Camelot

The Tomtrek

Love Wookiee
The pros:




The cons:

Everything else.


Like I know it's only the second episode but they've taken some of the most interesting folklore England (well, France) has and just made it into 'generic sword fighting show #3'.

I know they want it all GRITTY AND REAL AND SEXY but I want Arthur fighting dragons while Merlin uses magic to fuck shit up. That's what I want.

Eva Green should go take her breasts out on a good show! Like True Blood!
 

CaptainWacky

I want to smell dark matter
She definitely isn't a bad actress (I've seen her in lots of things.) She's by far the best actor in this, IMMHO.
 

Cassie

Touching the monolith
Staff member
Well, it must be the writing and editing then. Everyone comes off a little STIFF and awkward. Every good actor has been in bad shows, cheesy commercials, or terrible movies.
 

Cassie

Touching the monolith
Staff member
I'd just like to add that I had a dream about Eva Green's breasts and chocolate ice cream this morning.
 

CaptainWacky

I want to smell dark matter
SOUNDS LIKE A GOOD DREAM.
 

Cassie

Touching the monolith
Staff member
You probably wouldn't believe me!
 

CaptainWacky

I want to smell dark matter
CHOCLATE ice cream...
 

CaptainWacky

I want to smell dark matter
Third episode was just really boring. The Morgan/Merlin scenes could have been intersting, but she just showed him her magic then let him go. What was the point? Arthur isn't likable at all, Guinevere wasn't naked in her sex scenes (so they replayed the dream sequence again)...what's the point REALLY.
 

Cassie

Touching the monolith
Staff member
She should have showed her LARGE PALE BREASTS to Merlin instead.
 

CaptainWacky

I want to smell dark matter
EXACTLY.
 

Tisiphone

Elitist Redheaded Trollop
Yeah, I didn't understand the point of Morgan keeping Merlin for a bit knowing he would eventually get out and not do anything about it. Weirdness.
 

CaptainWacky

I want to smell dark matter
She was busy with her owl.
 

Tisiphone

Elitist Redheaded Trollop
And the dude didn't think it was odd how Arthur just kept staring longingly at his bride-to-be/wife?
 

CaptainWacky

I want to smell dark matter
Why doesn't Arthur just say "I'M THE KING AND I DEMAND YOUR WIFE, MOTHERFUCKER"?
 

CaptainWacky

I want to smell dark matter
Oh, I forgot to bump this...episode four was a bit better. I mean there was actually a bit of a plot in the Merlin stuff at least. They are making magic have consequences and have a cost of using it, which is good kind of. Merlin and Arthur are still Robococks, Guinevere is dull and Morgan (because of the whole "magic has a price" thing) spent the whole episode writhing around in pain (with a nun for some reason.) I'll probably keep watching because I have nothing else to watch on a Saturday.
 

Tisiphone

Elitist Redheaded Trollop
I was at a chili cookoff Saturday and my friend Sam was telling me I should give it another go, but wait until Game of Thrones is over then start on Camelot. He watched both and realized that all he would be doing is comparing the two, so he opted for Camelot first since he hasn't read the Martin books.

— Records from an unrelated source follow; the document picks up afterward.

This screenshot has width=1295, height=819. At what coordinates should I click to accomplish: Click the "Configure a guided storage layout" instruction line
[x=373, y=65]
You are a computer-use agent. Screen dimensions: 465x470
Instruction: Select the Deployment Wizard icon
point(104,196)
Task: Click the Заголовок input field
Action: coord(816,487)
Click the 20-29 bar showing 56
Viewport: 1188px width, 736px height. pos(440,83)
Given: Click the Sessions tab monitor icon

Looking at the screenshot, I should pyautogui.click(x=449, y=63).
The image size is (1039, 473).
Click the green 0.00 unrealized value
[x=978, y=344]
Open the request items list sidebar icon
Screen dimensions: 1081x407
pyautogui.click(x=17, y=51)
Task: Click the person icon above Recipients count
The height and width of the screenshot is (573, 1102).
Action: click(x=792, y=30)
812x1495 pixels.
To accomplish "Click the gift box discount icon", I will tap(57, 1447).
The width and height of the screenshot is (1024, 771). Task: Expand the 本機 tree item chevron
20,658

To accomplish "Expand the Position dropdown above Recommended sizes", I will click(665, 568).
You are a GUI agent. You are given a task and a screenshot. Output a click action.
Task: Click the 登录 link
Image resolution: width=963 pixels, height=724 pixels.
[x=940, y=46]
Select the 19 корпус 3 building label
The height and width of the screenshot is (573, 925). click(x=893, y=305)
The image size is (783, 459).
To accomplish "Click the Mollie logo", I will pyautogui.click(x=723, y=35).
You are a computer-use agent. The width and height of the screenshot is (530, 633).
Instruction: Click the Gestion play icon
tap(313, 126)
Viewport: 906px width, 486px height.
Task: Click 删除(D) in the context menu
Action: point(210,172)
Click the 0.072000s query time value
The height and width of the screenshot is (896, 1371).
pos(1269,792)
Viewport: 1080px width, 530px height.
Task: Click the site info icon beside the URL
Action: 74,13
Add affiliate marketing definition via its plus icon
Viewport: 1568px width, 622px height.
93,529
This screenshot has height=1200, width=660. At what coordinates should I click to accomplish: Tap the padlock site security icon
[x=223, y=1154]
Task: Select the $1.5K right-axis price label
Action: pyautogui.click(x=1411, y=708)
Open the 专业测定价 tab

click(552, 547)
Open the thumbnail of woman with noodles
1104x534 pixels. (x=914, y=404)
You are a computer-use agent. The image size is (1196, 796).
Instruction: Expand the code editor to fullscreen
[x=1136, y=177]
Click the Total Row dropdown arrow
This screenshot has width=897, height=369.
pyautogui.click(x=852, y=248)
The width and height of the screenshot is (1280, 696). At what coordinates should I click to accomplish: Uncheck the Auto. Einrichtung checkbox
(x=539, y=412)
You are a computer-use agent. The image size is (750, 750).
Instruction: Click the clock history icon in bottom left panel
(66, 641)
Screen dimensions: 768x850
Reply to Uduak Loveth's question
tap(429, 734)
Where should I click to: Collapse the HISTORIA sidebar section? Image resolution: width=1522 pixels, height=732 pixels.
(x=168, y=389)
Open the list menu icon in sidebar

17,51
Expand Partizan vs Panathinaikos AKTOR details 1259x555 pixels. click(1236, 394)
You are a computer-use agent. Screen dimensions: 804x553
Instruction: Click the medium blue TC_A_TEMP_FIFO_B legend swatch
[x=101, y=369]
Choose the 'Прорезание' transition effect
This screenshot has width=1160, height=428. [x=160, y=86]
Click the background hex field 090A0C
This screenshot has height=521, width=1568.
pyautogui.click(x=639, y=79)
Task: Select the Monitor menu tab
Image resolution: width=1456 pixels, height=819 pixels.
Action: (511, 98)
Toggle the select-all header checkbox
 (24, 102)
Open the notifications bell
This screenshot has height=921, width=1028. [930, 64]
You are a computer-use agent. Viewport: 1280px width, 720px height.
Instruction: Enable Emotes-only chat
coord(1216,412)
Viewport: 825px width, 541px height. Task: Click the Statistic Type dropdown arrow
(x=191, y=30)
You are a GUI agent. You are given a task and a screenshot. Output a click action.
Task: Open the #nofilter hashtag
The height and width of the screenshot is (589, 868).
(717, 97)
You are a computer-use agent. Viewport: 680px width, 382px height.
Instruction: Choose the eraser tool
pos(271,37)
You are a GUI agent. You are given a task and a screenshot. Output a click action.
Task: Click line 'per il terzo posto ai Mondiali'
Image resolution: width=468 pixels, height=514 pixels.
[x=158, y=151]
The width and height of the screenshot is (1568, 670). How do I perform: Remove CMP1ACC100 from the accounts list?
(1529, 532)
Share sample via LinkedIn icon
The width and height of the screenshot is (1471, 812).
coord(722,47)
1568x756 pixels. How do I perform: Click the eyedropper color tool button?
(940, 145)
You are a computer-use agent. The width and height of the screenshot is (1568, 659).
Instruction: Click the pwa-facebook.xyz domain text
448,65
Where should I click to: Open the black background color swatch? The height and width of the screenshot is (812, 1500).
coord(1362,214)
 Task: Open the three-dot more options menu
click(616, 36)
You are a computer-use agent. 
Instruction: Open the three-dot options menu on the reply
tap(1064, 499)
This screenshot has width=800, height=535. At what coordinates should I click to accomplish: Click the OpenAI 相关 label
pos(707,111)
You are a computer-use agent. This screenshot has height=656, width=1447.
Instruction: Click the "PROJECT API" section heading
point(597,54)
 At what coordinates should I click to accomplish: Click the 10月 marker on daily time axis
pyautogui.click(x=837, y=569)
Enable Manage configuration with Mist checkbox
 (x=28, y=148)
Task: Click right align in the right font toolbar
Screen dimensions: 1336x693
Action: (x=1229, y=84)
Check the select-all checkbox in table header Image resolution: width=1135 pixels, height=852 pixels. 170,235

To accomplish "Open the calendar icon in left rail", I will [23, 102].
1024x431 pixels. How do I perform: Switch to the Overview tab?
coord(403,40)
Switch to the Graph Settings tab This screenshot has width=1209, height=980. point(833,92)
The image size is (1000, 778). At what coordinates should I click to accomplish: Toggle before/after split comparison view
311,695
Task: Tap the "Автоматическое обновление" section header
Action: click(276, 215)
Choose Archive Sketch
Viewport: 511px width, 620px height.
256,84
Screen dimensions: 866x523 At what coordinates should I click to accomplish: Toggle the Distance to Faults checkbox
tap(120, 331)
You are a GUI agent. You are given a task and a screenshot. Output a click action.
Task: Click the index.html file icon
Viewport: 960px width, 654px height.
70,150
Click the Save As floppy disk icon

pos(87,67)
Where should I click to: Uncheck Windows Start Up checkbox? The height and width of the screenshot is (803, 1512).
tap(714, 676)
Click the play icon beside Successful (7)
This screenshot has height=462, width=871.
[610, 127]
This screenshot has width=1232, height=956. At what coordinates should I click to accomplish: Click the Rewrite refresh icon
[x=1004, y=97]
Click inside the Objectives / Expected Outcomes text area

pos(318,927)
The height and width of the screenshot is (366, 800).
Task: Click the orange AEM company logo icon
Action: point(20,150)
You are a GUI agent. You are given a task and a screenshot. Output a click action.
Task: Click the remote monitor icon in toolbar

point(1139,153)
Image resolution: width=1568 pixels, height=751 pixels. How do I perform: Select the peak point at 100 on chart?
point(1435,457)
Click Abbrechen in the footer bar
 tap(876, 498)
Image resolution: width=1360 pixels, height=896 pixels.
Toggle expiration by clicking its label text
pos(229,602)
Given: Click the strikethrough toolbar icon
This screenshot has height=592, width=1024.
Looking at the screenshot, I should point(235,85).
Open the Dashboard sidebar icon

I dunno, though. What I've seen of the episodes are just so blah, but he told me to stick with it and it will flesh out. He's also obsessed with The Borgias. Anyone watching that?
 

CaptainWacky

I want to smell dark matter
I'm still watching Camelot because I need tv shows to watch to fill my life. It's not great, the episodes usually feel too long and somewhat empty. It has gotten a bit better and Eve Green is always fun (and sometimes naked.) The latest episode was probably the best one they've done (strangely Eva Green wasn't in it at all but Claire Forlani did a good job playing the same character body-swapped.) But I can't really recommend it to real people.
 

CaptainWacky

I want to smell dark matter
And not as much fun. And there are plenty of other ways to see Eva Green naked.